I began to think it would be easier to deceive him than I had feared. His memories were his weakness. Beside the keep the northern wall wasn’t yet finished, and some men on top were adding a course of stone. All were silhouetted against the sky, but a thinner black shape crouched nearby with his knees jutting out and arms folded across them, his long fingers hanging down like claws. Jant shaded his eyes and looked up. ‘That one’s a Rhydanne.’
 
‘Yes. I employed him two years ago. He carried the first rope up the cliff, from which we ran thicker cables and mounted our pulleys. He’s still useful if we need someone to scale rock faces to fix the first supports for our climbers. Or if the builders drop something, he shins down the cliff and fetches it.’
 
‘So he doesn’t do any building?’
 
‘No.’ I frowned. ‘They’re not capable of building.’
 
‘They built Scree pueblo.’
 
‘By an accumulation of small dens, as rabbits build warrens, so I’m told. There is something of a difference between Scree and Carniss.’
 
‘Do you pay him?’
 
‘Oh, yes. In meat and drink.’
 
Dellin was aghast. She raised her face and called to him. He ignored her, I was pleased to see, and when she continued her savage yells he shuffled around on the wall summit to face outwards, and presented her with the mute expanse of his back. She looked downcast and started spinning her spear as if to show she didn’t care.
 
As we approached the staircase turret, hobnailed boots echoed in the undercroft beside it. A group of explorers walked out, blinking from the sunlight and laughing at some joke. Then they sighted the Messenger and turned as white as snow. My guard captain was leading them. He came to join us and bowed low, then put a finger on the bridge of his sunglasses and pushed them onto his forehead.
 
Three Rhydanne bearers loped out of the passage, covered in the climbers’ equipment, with coils of rope across their bodies and karabiners jangling in bunches from their belts.

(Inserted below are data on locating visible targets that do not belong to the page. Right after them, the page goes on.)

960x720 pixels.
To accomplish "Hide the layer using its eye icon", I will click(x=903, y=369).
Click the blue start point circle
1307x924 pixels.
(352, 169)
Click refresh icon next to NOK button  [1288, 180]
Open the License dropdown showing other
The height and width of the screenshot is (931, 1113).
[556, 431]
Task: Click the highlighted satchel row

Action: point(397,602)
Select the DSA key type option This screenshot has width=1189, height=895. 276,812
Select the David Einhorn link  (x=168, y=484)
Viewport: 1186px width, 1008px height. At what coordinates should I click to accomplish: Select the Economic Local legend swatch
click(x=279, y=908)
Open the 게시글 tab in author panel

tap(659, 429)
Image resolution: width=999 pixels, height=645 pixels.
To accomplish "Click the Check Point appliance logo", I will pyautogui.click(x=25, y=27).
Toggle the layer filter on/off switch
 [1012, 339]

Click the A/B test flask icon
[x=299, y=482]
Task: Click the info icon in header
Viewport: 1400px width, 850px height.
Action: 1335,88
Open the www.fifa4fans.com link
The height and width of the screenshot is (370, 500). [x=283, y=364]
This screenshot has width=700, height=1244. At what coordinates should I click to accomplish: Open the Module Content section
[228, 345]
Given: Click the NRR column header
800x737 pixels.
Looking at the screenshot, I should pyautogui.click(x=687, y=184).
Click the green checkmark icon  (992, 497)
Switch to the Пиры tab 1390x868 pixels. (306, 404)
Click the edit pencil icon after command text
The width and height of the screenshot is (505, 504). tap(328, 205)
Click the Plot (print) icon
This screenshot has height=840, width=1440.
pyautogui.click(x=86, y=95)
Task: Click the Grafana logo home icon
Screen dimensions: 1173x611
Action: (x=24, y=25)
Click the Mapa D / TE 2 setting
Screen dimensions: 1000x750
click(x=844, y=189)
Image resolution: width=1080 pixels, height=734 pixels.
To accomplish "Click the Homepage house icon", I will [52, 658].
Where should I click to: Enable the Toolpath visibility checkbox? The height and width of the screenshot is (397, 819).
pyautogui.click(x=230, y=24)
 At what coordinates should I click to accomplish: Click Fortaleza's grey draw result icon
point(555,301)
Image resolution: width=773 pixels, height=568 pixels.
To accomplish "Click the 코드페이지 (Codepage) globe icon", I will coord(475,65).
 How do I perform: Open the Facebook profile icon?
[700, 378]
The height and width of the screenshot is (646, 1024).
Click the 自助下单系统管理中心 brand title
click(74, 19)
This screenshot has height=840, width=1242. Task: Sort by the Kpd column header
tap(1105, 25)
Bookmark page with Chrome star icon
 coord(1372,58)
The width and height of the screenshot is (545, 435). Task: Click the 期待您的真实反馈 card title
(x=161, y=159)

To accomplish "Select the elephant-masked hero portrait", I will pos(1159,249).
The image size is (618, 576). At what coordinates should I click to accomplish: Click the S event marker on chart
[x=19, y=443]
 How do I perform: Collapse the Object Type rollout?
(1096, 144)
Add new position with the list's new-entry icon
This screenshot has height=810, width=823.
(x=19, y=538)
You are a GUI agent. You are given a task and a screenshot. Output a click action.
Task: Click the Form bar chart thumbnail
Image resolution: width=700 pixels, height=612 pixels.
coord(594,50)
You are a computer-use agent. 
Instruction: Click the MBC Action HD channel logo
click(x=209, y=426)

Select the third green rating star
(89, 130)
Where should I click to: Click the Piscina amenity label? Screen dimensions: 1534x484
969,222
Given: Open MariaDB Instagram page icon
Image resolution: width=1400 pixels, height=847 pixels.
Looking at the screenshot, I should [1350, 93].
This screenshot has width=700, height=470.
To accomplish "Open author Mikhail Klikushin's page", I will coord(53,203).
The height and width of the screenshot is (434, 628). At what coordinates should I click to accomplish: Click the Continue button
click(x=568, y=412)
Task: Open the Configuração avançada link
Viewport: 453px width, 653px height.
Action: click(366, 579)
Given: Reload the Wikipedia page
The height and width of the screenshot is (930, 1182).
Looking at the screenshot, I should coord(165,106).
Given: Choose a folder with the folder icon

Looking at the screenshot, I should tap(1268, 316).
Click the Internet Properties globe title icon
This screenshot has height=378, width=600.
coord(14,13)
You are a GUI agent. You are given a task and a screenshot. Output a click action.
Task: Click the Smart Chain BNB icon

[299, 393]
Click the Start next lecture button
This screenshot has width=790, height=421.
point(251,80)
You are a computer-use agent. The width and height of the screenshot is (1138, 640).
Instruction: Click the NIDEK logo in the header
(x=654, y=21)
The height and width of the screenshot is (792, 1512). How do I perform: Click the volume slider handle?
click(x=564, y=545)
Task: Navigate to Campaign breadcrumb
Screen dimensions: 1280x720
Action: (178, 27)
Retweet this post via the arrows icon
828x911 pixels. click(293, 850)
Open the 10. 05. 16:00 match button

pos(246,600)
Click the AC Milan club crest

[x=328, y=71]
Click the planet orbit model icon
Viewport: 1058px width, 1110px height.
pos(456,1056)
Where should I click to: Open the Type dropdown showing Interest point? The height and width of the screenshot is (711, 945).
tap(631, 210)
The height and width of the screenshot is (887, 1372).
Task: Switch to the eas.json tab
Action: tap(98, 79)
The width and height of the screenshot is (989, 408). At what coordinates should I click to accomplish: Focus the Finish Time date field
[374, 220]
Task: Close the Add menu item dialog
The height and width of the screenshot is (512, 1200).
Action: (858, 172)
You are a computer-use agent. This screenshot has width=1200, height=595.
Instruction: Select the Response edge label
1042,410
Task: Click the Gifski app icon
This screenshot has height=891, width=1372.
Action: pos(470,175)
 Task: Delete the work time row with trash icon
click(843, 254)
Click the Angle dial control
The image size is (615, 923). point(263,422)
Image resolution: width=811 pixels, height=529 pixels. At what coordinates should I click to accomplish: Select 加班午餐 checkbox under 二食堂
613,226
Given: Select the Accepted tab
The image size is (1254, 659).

They had adapted items of our clothing, and wore mismatched T-shirts and coloured scarves with their suede parkas. One had forsworn his native clothes completely and wore fyrd fatigues, which is understandable as our clothes are better quality. They all had necklaces made of pierced pound coins; they carried skis over their shoulders, and ice-axe handles projected from their rucksacks. When they saw that the explorers had gone inside they cheerfully dropped all the gear in the snow and dashed to the captain’s house, where many Rhydanne footprints converged on a barrel on the veranda.
 
I said to Jant, ‘I’m glad you have the chance to see we employ Rhydanne as porters - and guides too; they show us the best spots for prey, silver and gems. Don’t they, Crake?’
 
‘Yes,’ said the captain, ‘when they behave.’
 
‘Don’t they work well?’ Jant asked.
 
‘They tend to get bored. Then they dump our packs and shoot off into the corries. And they seem childlike. They don’t understand money at all.’
 
‘They’re not stupid.’
 
‘I’m not calling them stupid. They just don’t see the point of exploration. And they have a really short attention span.’
 
‘Perhaps that’s a comment on the attractions of your conversation? ’
 
I stepped in. ‘Did you find anything?’
 
‘Yes, my lord. Karbhainn found us a fissure with a vein of tin ore.’
 
‘Tin? Not silver?’
 
‘Not today, my lord. Cassiterite with tourmaline and topaz in the same vein. Possibly arsenic too.’